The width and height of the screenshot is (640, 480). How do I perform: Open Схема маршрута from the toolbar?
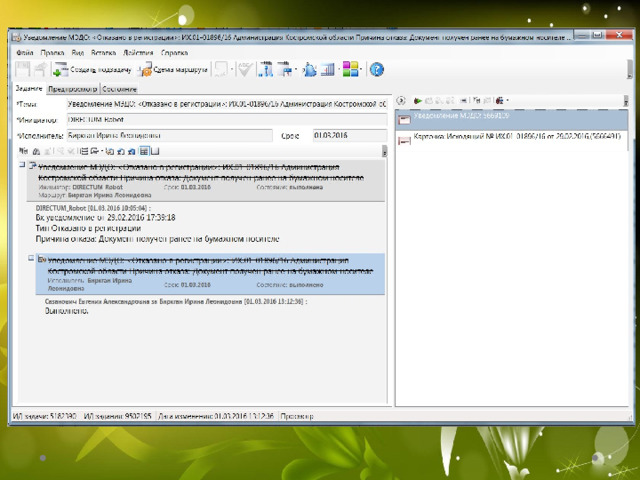[x=174, y=69]
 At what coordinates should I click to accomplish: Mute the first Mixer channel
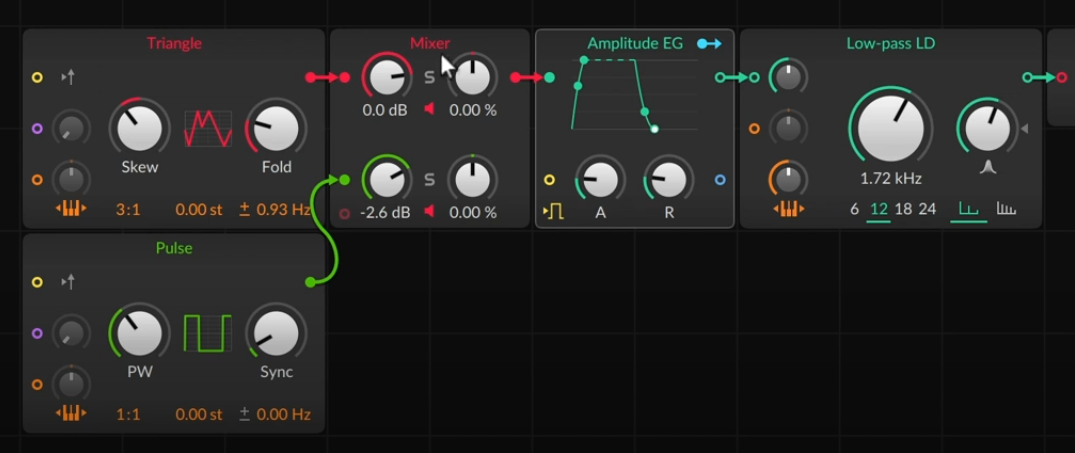430,110
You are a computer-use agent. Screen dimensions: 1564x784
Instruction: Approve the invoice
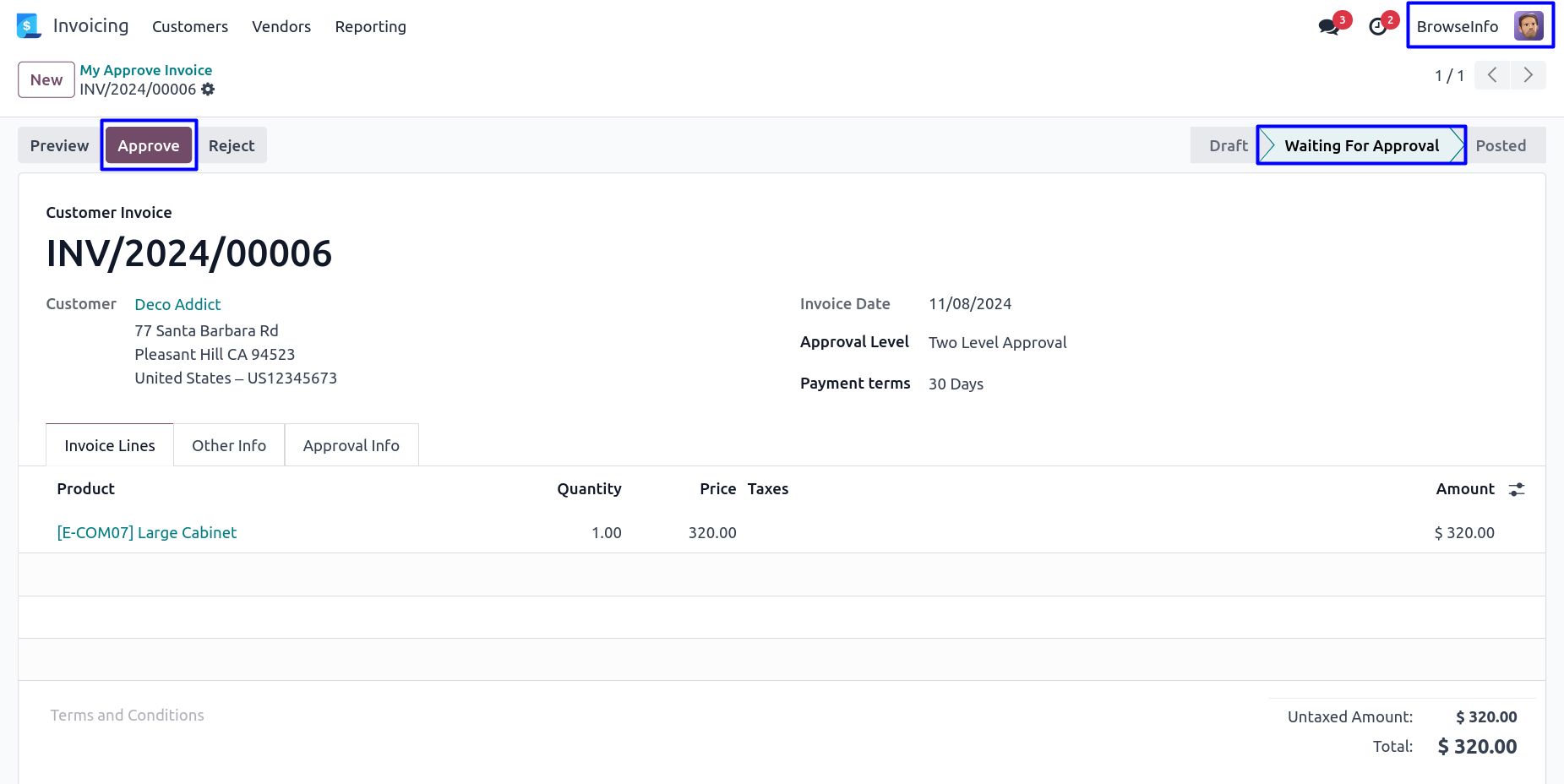pyautogui.click(x=149, y=145)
+--
• _AIM OF THE EXERCISE_
Without the pictures, retype all of the data above exactly.

• _YOUR SOLUTION_
The width and height of the screenshot is (640, 480). How do I perform: Open Схема маршрута from the toolbar?
[x=174, y=69]
 At what coordinates should I click to accomplish: Mute the first Mixer channel
430,110
You are a computer-use agent. Screen dimensions: 1564x784
Instruction: Approve the invoice
pyautogui.click(x=149, y=145)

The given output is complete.